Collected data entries
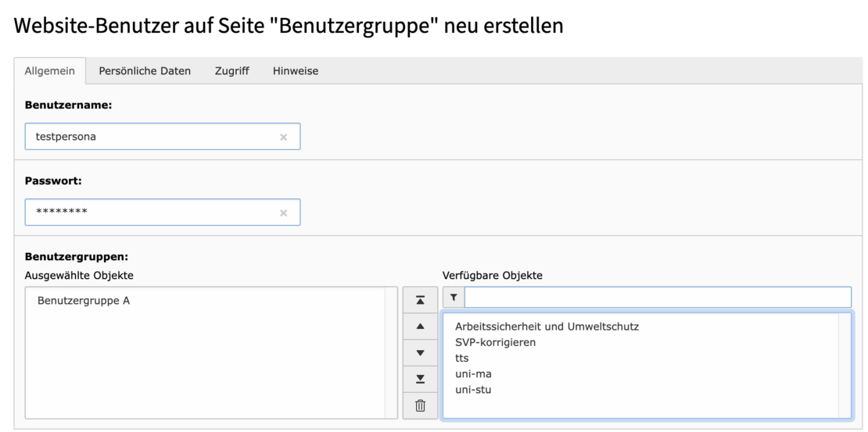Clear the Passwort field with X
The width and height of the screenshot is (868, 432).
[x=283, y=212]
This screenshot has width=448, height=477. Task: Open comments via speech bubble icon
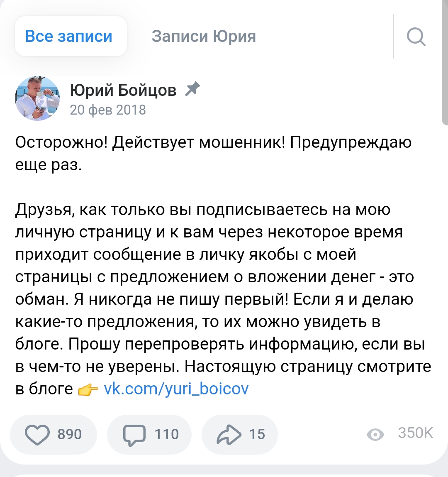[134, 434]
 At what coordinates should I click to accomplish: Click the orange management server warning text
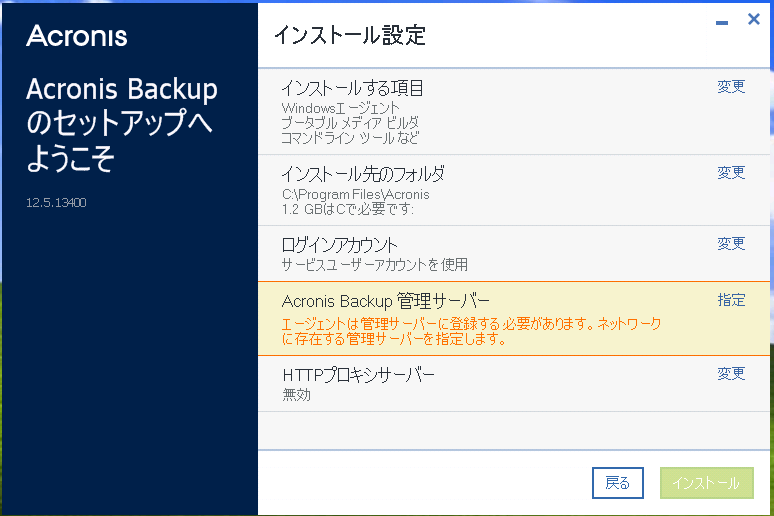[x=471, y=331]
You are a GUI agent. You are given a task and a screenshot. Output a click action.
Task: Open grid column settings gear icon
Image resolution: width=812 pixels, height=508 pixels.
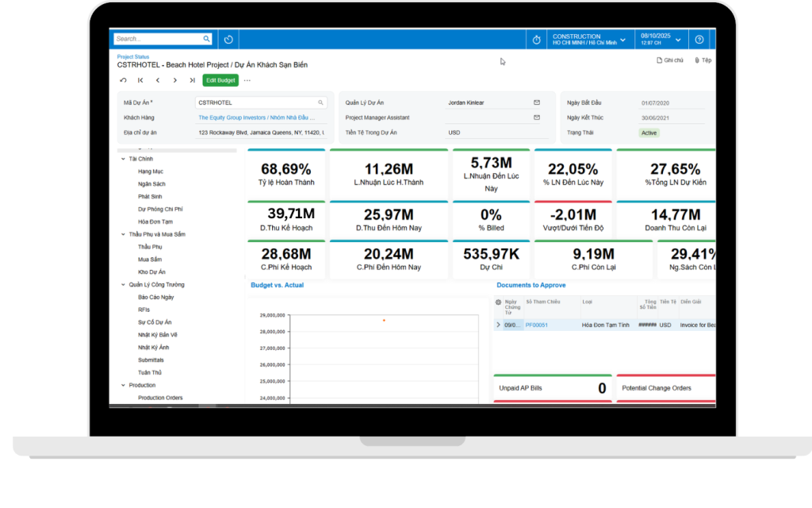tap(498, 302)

Exercise instructions
Your answer must consist only of the lines from the one containing "You are a GUI" through the end of the entries, restated word for word, with no pictures.

Exercise response
You are a GUI agent. You are given a task and a screenshot. Output a click action.
Task: Open grid column settings gear icon
Image resolution: width=812 pixels, height=508 pixels.
tap(498, 302)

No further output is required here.